Hitting the road on the Mighty Breva as Australia is close to Covid 19 free

The internal borders on the eastern seaboard of Australia finally started to open as the community transmission of Covid 19 is eliminated.

It was time to load up the mighty Moto Guzzi Breva and hit the road.

Time to visit dear friends interstate that I hadn’t seen a long while

First stop was the lovely old town of Carcoar,and the lovely camping spot on the banks of the dam

From Lithgow through to Singleton the Bell Line of Road and the Putty Road is a spectacular ride across the top of the Blue Mountains.

The Blue Mountains were badly burnt in the terrible Australian bushfires last summer, but it was great to see some regeneration.

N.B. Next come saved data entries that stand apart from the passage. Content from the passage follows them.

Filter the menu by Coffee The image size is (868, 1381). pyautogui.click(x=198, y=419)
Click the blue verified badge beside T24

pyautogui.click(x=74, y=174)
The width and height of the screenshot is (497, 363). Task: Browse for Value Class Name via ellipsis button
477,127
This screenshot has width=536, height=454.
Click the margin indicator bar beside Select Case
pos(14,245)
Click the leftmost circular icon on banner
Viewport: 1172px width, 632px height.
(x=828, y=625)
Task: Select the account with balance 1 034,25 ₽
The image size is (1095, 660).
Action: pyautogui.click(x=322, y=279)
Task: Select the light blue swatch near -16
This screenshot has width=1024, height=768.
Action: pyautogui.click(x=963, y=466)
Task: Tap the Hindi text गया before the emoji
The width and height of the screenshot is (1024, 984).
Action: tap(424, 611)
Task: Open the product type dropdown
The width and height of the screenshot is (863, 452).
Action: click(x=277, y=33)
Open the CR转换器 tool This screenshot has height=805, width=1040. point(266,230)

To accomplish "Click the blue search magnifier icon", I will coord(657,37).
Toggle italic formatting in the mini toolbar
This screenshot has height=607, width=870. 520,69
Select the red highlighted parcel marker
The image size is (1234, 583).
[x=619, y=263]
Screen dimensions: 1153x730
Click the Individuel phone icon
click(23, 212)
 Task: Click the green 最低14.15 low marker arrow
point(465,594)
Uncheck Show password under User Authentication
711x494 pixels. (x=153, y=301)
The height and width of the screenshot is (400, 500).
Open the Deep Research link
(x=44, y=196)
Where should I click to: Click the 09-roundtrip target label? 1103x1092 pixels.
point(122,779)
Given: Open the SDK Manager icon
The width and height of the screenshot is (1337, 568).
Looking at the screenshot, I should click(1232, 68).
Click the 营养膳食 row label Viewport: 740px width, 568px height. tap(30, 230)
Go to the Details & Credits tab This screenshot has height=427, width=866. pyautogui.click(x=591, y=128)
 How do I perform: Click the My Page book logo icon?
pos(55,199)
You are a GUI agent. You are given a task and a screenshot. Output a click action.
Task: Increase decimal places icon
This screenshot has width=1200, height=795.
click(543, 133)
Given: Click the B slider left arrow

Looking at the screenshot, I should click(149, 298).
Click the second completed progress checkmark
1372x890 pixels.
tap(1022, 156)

Off the Blue Mountains it was the backroads to the beautiful Pacific coastline north of Sydney.

Rattling over the old timber bridges that are distinctive part of the NSW backroads.

On the way from the mountains to the coast.

On the northern NSW coast mountains and the sea come together and on a hot summer day there is the ocean or a run up the Waterfall Way for a freshwater dip.

To Dangar falls in Dorrigo.

A route enjoyed by many beautiful bikes.

And at the bottom of the Waterfall Way is Urunga.

Where the Kalang River flows into the Pacific Ocean.

And the big old hotel offers a cold beer, a comfy room and a good meal.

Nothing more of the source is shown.